Action item >> Summarize the thread on over-generalization in infectious disease ontologies in three sentences.

Supplied passage >>
━━━━
Problem of Over-generalization

johnbeve commented 4 years ago

Werner has raised a concern worth reflection: '90% of the terms in the IDO: BacterialSpeciesX ontology, are identical to 90% of the terms in IDO: ‘BacterialSpeciesY’ with X replaced by Y.'

Barry is aware of the issue: 'This is indeed a puzzle that we have faced for some time. When we were building the lattice of staph. aureus IDOs it became clear that many ontologies will be needed just for staph. aureus, given that there are so many strains, and that cows and other non-humans can serve as hosts. '

I'm opening this up so we can explore the lattice proposal Barry, Alex, and Lindsay worked out as a partial response to this issue here: http://ontology.buffalo.edu/smith//articles/ICBO2012/IDO_Lattice.pdf

PhiBabs935 commented 4 years ago

The following is the seeds of our reply from the IDO paper (based on suggestions from Barry). If anyone watching has any thoughts on what else we could say, please let me know:

"There is a worry that our approach leads to an unneeded combinatorial explosion of ontologies. Indeed, in the era of personalized medicine, it may be that every single patient will have their own ontology. Certainly, there will be many more combinations of disease phenotypes that need to be dealt with, as time goes by. But that this is happening is not a matter of combinatorial explosion, but of growth dictated by the combinations which actually exist. When we were building the lattice of staph. aureus infectious disease ontologies [xx] it became clear that many ontologies will be needed just for staph. aureus, given that there are so many strains, and that cows and other non-humans can serve as hosts. The justification for this in the case of SARS-CoV-2 is that having an ontology for SARS-COV-2 will give us a baseline for dealing with SARS-COV-3 when it comes along."

I did add the following paragraph as one of the issues in the Limitations section of the IDO paper (this text incorporates a comment from Werner):

"As discussed in the foregoing, a notable feature of this approach is that it facilitates the inference of a lattice or network of infectious disease ontologies. While we do not believe that this leads to an unnecessary combinatorial explosion of ontologies, some tough questions do still remain. What is the principle for stopping somewhere? Each individual strain of virus or bacterium? Most antibacterial drugs work only against certain organisms, many organisms have resistance to certain bacterial agents. Where are these specific, yet overlapping, entities going to be represented? At the bacterial [GENUS?] level is too high, at the species level and below is too low. In that case we need something in-between. If we leave it at a level too low, there is no guarantee that distinct but similar entities that could be represented using the same template will actually be represented in a similar way. Addressing of these important issues we leave for future work."

johnbeve commented 4 years ago

I'm still not sure I really see the issue here. Let me say why as I offer a tentative response.

First, I think there's a natural stopping point for building ontologies: don't descend to tokens, stay at types. This helps with the personalized medicine example. Suppose we've an ontology for John. This ontology will presumably be composed of all and only terms from existing ontologies. They may be imported directly and used, they may be used to define new terms (which is just a way to abbreviate old terms), but I don't imagine introducing new primitives for John. The only reason I can see for thinking that'd be needed, would trade on conflating types and tokens. Since we're not, the result is a new ontology that's entirely built out of existing ontologies. Moreover, there's a clear overlap (lattices aside) between existing ontologies and the personalized John ontology, namely, the notions of definitional (and conservative) extension.
━━━━
[Records from a collection]
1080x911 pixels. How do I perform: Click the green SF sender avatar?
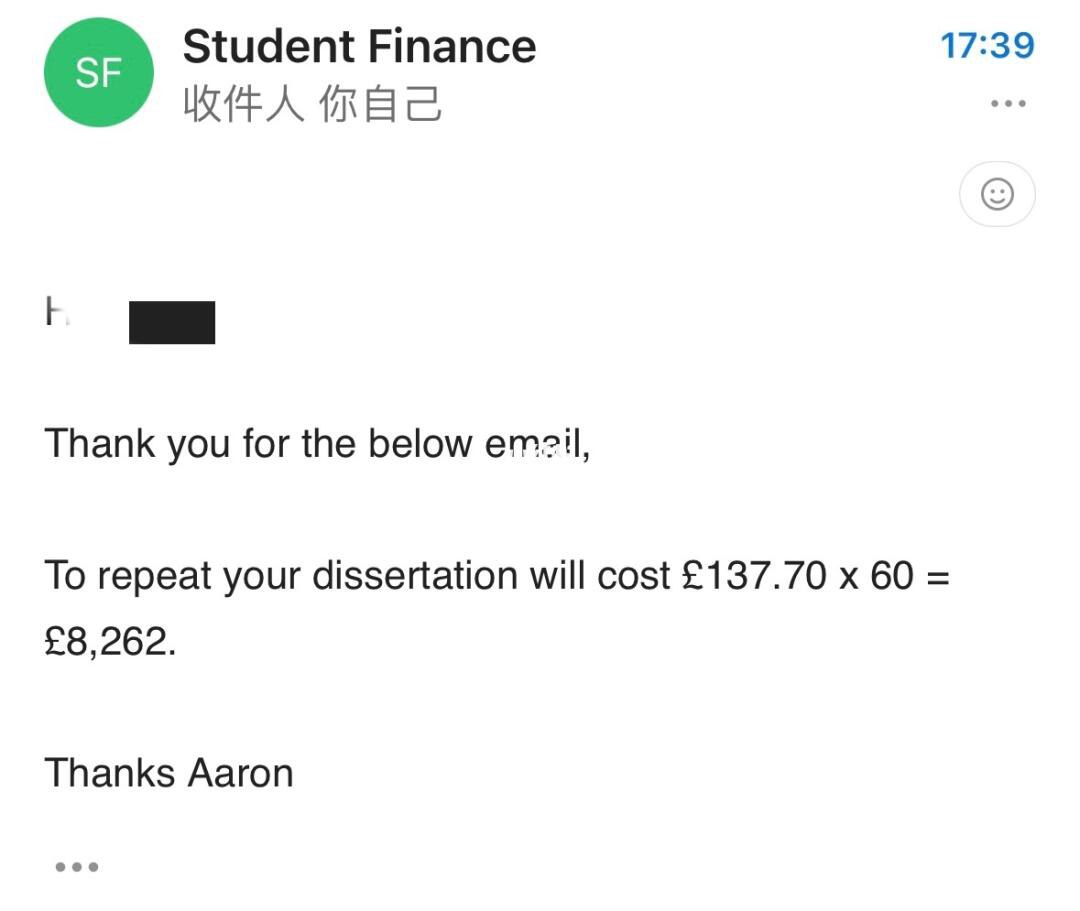coord(98,72)
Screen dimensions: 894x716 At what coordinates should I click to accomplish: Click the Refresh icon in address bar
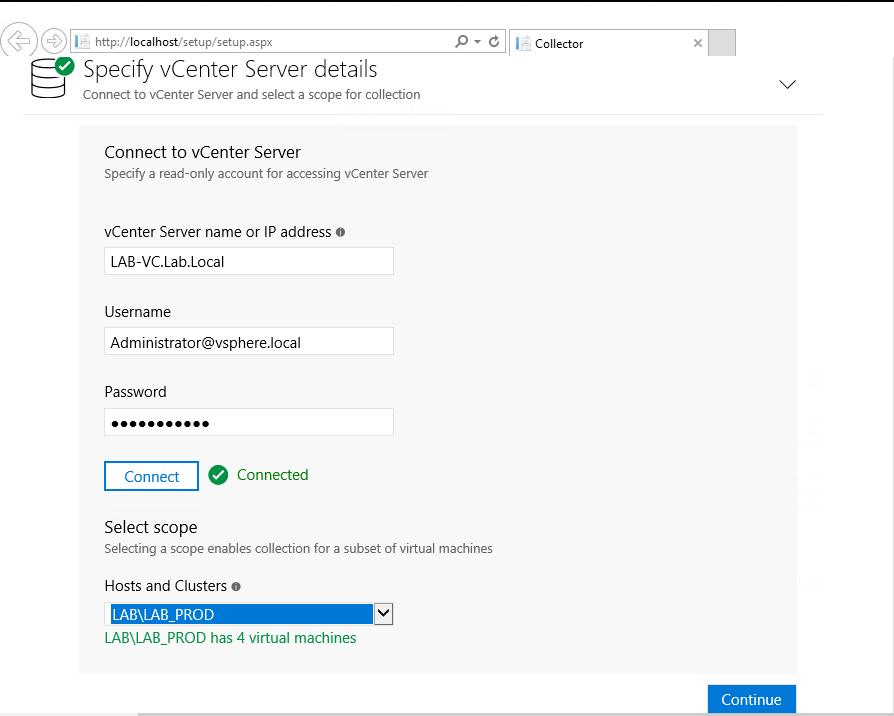click(x=494, y=42)
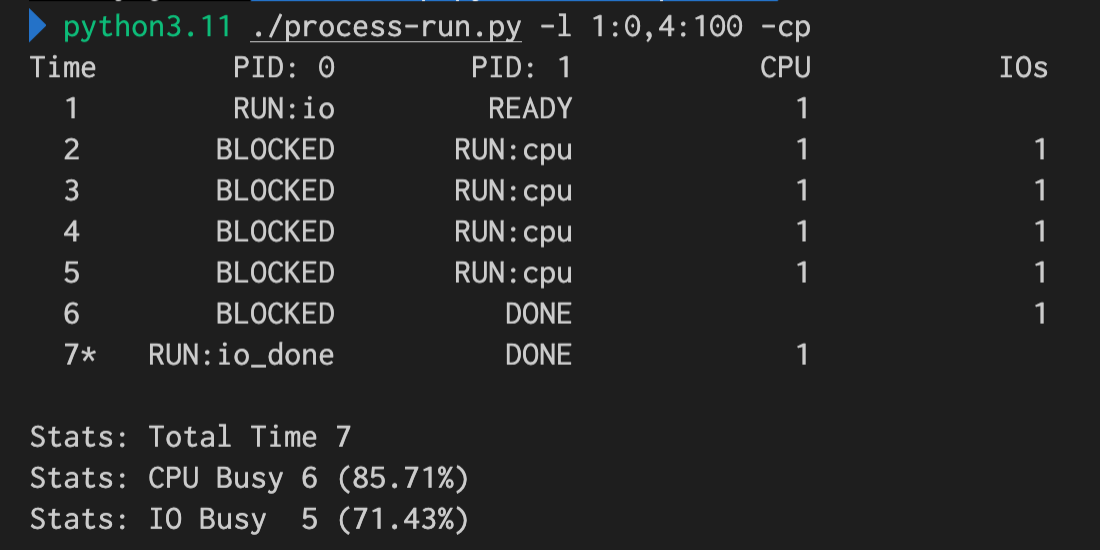The height and width of the screenshot is (550, 1100).
Task: Click the python3.11 command text
Action: (147, 27)
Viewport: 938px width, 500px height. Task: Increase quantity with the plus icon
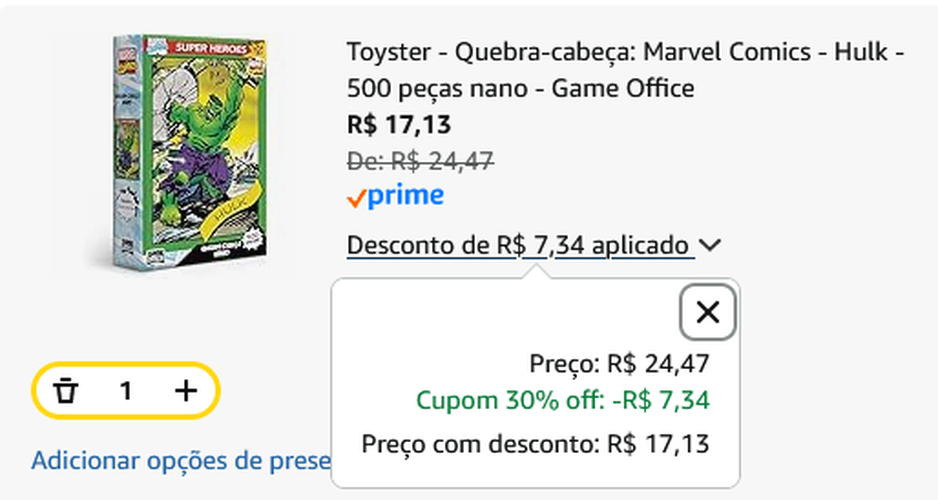point(186,390)
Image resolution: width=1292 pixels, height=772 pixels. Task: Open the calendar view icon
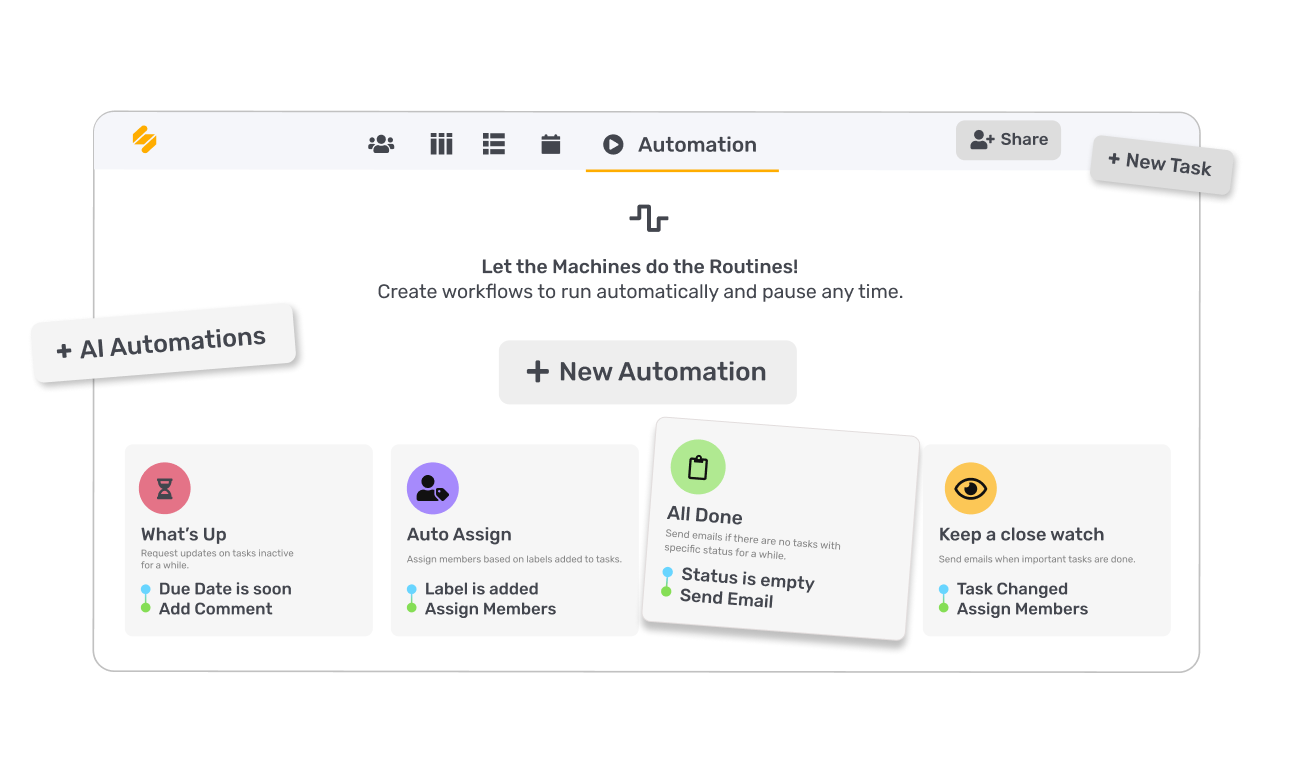pos(550,144)
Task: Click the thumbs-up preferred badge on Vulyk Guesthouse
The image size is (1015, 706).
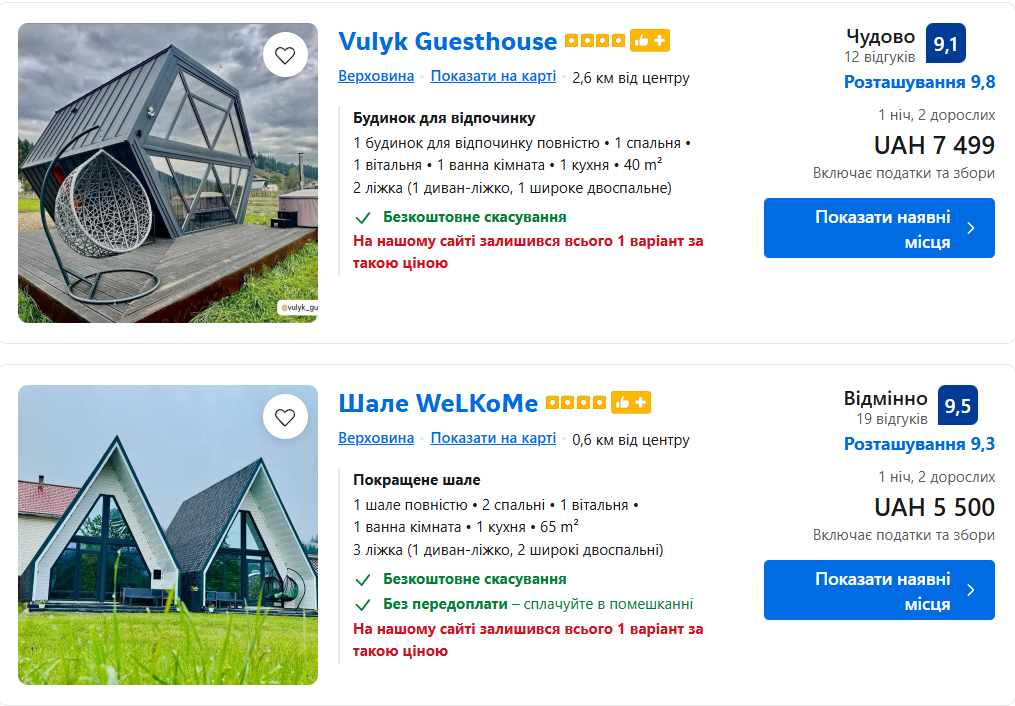Action: point(650,41)
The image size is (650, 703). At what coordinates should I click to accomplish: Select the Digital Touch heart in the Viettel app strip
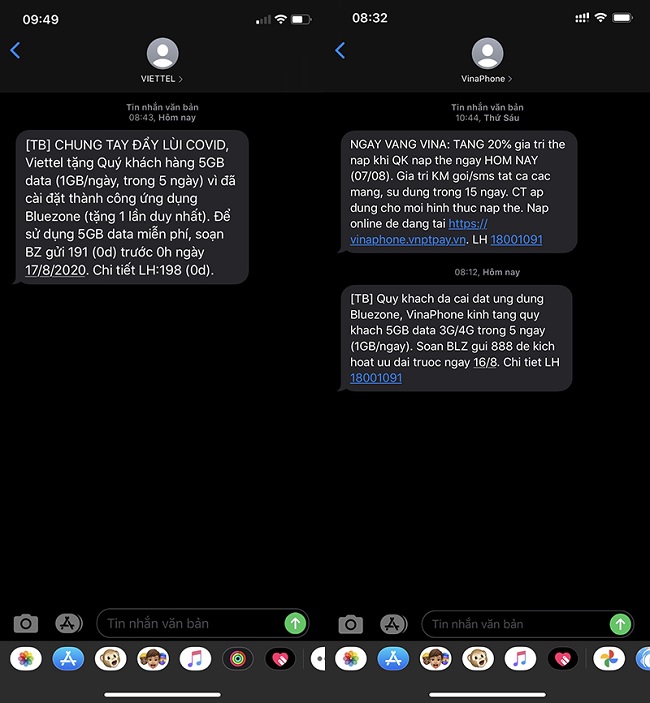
━━━━
Your response >> Werner pointed out that 90% of the terms in one bacterial species ontology in IDO match those in another with only the species name swapped, and Barry acknowledged that many ontologies will be needed for staph. aureus alone because of its many strains and non-human hosts such as cows. A draft reply for the IDO paper argues that this reflects growth dictated by combinations that actually exist rather than a combinatorial explosion, while a paragraph added to the paper's Limitations section admits open questions about where to stop and at what level overlapping entities should be represented. In a later comment, johnbeve proposes a natural stopping point of staying at types rather than descending to tokens, so that even a personalized ontology for one patient would be built entirely from terms in existing ontologies.